**THE PROBLEM**
Having read the data, transcribe all of it without deviation.

**SUPPLIED RECORDS**

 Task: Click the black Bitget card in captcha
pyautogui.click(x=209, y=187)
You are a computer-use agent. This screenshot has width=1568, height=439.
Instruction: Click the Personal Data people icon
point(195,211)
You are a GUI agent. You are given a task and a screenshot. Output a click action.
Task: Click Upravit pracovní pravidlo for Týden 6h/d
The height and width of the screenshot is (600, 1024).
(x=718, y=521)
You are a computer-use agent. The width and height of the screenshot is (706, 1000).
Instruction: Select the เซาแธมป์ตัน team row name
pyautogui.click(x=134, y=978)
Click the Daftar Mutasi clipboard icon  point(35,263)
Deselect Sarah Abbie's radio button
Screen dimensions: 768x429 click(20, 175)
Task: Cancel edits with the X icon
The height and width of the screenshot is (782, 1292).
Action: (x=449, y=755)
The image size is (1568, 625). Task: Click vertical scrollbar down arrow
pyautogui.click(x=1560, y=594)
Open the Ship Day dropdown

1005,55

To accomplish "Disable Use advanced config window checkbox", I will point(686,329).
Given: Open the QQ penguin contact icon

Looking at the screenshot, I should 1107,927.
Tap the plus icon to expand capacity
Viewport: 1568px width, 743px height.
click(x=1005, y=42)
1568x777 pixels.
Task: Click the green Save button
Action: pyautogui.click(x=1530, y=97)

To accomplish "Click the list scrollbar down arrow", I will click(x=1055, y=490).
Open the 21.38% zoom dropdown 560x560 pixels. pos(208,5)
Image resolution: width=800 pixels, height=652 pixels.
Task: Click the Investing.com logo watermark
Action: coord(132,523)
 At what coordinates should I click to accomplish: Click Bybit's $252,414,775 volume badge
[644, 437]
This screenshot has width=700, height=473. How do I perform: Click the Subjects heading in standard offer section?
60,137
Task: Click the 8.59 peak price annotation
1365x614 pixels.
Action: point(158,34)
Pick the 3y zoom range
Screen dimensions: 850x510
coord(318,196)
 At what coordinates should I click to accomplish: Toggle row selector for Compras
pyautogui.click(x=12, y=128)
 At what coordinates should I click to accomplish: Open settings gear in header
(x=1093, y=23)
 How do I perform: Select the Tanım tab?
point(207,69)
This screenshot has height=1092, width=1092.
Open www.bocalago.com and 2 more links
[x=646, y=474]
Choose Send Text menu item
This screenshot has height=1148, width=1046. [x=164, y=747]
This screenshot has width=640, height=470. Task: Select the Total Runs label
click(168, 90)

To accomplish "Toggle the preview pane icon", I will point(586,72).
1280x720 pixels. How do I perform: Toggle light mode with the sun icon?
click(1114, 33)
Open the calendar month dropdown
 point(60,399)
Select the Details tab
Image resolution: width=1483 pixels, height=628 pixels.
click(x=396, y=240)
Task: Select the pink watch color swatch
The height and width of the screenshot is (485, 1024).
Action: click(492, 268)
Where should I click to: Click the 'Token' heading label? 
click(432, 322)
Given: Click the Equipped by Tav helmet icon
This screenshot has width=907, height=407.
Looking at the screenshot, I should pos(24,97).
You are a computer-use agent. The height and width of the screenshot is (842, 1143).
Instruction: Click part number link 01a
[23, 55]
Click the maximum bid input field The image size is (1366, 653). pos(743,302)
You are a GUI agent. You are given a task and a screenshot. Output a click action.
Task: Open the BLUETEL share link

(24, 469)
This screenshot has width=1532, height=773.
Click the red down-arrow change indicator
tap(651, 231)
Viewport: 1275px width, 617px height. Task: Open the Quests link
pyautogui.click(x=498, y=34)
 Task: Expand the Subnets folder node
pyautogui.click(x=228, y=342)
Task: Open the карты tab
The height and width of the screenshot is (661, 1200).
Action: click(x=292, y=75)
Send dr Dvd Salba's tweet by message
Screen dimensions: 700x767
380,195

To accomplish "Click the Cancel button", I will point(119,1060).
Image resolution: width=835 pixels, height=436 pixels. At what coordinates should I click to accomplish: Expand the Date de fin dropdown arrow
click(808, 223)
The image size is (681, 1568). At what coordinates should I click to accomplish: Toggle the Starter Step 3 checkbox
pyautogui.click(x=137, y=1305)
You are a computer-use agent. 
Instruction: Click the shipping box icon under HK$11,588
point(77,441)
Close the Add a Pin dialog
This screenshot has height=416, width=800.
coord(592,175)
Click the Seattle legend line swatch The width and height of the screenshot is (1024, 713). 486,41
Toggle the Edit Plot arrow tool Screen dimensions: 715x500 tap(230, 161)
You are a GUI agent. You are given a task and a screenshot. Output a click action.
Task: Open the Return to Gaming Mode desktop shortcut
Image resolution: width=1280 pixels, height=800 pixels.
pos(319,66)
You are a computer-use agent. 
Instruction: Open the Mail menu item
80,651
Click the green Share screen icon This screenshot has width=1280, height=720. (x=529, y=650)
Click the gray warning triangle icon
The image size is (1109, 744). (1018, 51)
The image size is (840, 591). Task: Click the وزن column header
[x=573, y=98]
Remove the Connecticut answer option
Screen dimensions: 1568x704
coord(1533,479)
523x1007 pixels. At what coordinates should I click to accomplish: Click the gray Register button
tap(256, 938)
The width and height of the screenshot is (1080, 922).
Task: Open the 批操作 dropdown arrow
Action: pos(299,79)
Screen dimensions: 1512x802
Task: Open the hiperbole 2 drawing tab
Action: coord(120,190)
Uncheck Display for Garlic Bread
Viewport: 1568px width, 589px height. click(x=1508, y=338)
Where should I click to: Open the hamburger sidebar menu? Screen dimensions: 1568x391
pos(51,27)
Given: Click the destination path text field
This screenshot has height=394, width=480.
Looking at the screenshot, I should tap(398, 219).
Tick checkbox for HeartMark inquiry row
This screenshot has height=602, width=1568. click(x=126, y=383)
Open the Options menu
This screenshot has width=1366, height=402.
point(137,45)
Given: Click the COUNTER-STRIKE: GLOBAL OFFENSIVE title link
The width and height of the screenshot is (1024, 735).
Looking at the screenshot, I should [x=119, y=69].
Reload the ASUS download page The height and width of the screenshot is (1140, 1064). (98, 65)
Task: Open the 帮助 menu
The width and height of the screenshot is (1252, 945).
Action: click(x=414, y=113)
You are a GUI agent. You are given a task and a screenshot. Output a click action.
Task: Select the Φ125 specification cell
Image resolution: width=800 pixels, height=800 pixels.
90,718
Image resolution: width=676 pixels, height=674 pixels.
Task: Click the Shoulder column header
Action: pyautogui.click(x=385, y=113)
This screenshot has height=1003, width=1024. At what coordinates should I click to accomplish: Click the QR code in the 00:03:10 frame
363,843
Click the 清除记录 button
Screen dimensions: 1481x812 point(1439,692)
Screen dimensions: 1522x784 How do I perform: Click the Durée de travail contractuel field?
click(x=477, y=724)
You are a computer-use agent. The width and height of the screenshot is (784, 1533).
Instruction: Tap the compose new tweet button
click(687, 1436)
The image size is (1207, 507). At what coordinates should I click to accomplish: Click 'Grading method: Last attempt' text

**TASK RESULT**
 Task: Click the black Bitget card in captcha
pyautogui.click(x=209, y=187)
You are a computer-use agent. This screenshot has width=1568, height=439.
Instruction: Click the Personal Data people icon
point(195,211)
You are a GUI agent. You are given a task and a screenshot. Output a click action.
Task: Click Upravit pracovní pravidlo for Týden 6h/d
The height and width of the screenshot is (600, 1024).
(x=718, y=521)
You are a computer-use agent. The width and height of the screenshot is (706, 1000).
Instruction: Select the เซาแธมป์ตัน team row name
pyautogui.click(x=134, y=978)
Click the Daftar Mutasi clipboard icon  point(35,263)
Deselect Sarah Abbie's radio button
Screen dimensions: 768x429 click(20, 175)
Task: Cancel edits with the X icon
The height and width of the screenshot is (782, 1292).
Action: (x=449, y=755)
The image size is (1568, 625). Task: Click vertical scrollbar down arrow
pyautogui.click(x=1560, y=594)
Open the Ship Day dropdown

1005,55

To accomplish "Disable Use advanced config window checkbox", I will point(686,329).
Given: Open the QQ penguin contact icon

Looking at the screenshot, I should 1107,927.
Tap the plus icon to expand capacity
Viewport: 1568px width, 743px height.
click(x=1005, y=42)
1568x777 pixels.
Task: Click the green Save button
Action: pyautogui.click(x=1530, y=97)

To accomplish "Click the list scrollbar down arrow", I will click(x=1055, y=490).
Open the 21.38% zoom dropdown 560x560 pixels. pos(208,5)
Image resolution: width=800 pixels, height=652 pixels.
Task: Click the Investing.com logo watermark
Action: coord(132,523)
 At what coordinates should I click to accomplish: Click Bybit's $252,414,775 volume badge
[644, 437]
This screenshot has width=700, height=473. How do I perform: Click the Subjects heading in standard offer section?
60,137
Task: Click the 8.59 peak price annotation
1365x614 pixels.
Action: point(158,34)
Pick the 3y zoom range
Screen dimensions: 850x510
coord(318,196)
 At what coordinates should I click to accomplish: Toggle row selector for Compras
pyautogui.click(x=12, y=128)
 At what coordinates should I click to accomplish: Open settings gear in header
(x=1093, y=23)
 How do I perform: Select the Tanım tab?
point(207,69)
This screenshot has height=1092, width=1092.
Open www.bocalago.com and 2 more links
[x=646, y=474]
Choose Send Text menu item
This screenshot has height=1148, width=1046. [x=164, y=747]
This screenshot has width=640, height=470. Task: Select the Total Runs label
click(168, 90)

To accomplish "Toggle the preview pane icon", I will point(586,72).
1280x720 pixels. How do I perform: Toggle light mode with the sun icon?
click(1114, 33)
Open the calendar month dropdown
 point(60,399)
Select the Details tab
Image resolution: width=1483 pixels, height=628 pixels.
click(x=396, y=240)
Task: Select the pink watch color swatch
The height and width of the screenshot is (485, 1024).
Action: click(492, 268)
Where should I click to: Click the 'Token' heading label? 
click(432, 322)
Given: Click the Equipped by Tav helmet icon
This screenshot has width=907, height=407.
Looking at the screenshot, I should pos(24,97).
You are a computer-use agent. The height and width of the screenshot is (842, 1143).
Instruction: Click part number link 01a
[23, 55]
Click the maximum bid input field The image size is (1366, 653). pos(743,302)
You are a GUI agent. You are given a task and a screenshot. Output a click action.
Task: Open the BLUETEL share link

(24, 469)
This screenshot has width=1532, height=773.
Click the red down-arrow change indicator
tap(651, 231)
Viewport: 1275px width, 617px height. Task: Open the Quests link
pyautogui.click(x=498, y=34)
 Task: Expand the Subnets folder node
pyautogui.click(x=228, y=342)
Task: Open the карты tab
The height and width of the screenshot is (661, 1200).
Action: click(x=292, y=75)
Send dr Dvd Salba's tweet by message
Screen dimensions: 700x767
380,195

To accomplish "Click the Cancel button", I will point(119,1060).
Image resolution: width=835 pixels, height=436 pixels. At what coordinates should I click to accomplish: Expand the Date de fin dropdown arrow
click(808, 223)
The image size is (681, 1568). At what coordinates should I click to accomplish: Toggle the Starter Step 3 checkbox
pyautogui.click(x=137, y=1305)
You are a computer-use agent. 
Instruction: Click the shipping box icon under HK$11,588
point(77,441)
Close the Add a Pin dialog
This screenshot has height=416, width=800.
coord(592,175)
Click the Seattle legend line swatch The width and height of the screenshot is (1024, 713). 486,41
Toggle the Edit Plot arrow tool Screen dimensions: 715x500 tap(230, 161)
You are a GUI agent. You are given a task and a screenshot. Output a click action.
Task: Open the Return to Gaming Mode desktop shortcut
Image resolution: width=1280 pixels, height=800 pixels.
pos(319,66)
You are a computer-use agent. 
Instruction: Open the Mail menu item
80,651
Click the green Share screen icon This screenshot has width=1280, height=720. (x=529, y=650)
Click the gray warning triangle icon
The image size is (1109, 744). (1018, 51)
The image size is (840, 591). Task: Click the وزن column header
[x=573, y=98]
Remove the Connecticut answer option
Screen dimensions: 1568x704
coord(1533,479)
523x1007 pixels. At what coordinates should I click to accomplish: Click the gray Register button
tap(256, 938)
The width and height of the screenshot is (1080, 922).
Task: Open the 批操作 dropdown arrow
Action: pos(299,79)
Screen dimensions: 1512x802
Task: Open the hiperbole 2 drawing tab
Action: coord(120,190)
Uncheck Display for Garlic Bread
Viewport: 1568px width, 589px height. click(x=1508, y=338)
Where should I click to: Open the hamburger sidebar menu? Screen dimensions: 1568x391
pos(51,27)
Given: Click the destination path text field
This screenshot has height=394, width=480.
Looking at the screenshot, I should tap(398, 219).
Tick checkbox for HeartMark inquiry row
This screenshot has height=602, width=1568. click(x=126, y=383)
Open the Options menu
This screenshot has width=1366, height=402.
point(137,45)
Given: Click the COUNTER-STRIKE: GLOBAL OFFENSIVE title link
The width and height of the screenshot is (1024, 735).
Looking at the screenshot, I should [x=119, y=69].
Reload the ASUS download page The height and width of the screenshot is (1140, 1064). (98, 65)
Task: Open the 帮助 menu
The width and height of the screenshot is (1252, 945).
Action: click(x=414, y=113)
You are a GUI agent. You are given a task and a screenshot. Output a click action.
Task: Select the Φ125 specification cell
Image resolution: width=800 pixels, height=800 pixels.
90,718
Image resolution: width=676 pixels, height=674 pixels.
Task: Click the Shoulder column header
Action: pyautogui.click(x=385, y=113)
This screenshot has height=1003, width=1024. At what coordinates should I click to accomplish: Click the QR code in the 00:03:10 frame
363,843
Click the 清除记录 button
Screen dimensions: 1481x812 point(1439,692)
Screen dimensions: 1522x784 How do I perform: Click the Durée de travail contractuel field?
click(x=477, y=724)
You are a computer-use agent. The width and height of the screenshot is (784, 1533).
Instruction: Tap the compose new tweet button
click(687, 1436)
The image size is (1207, 507). At what coordinates should I click to accomplish: Click 'Grading method: Last attempt' text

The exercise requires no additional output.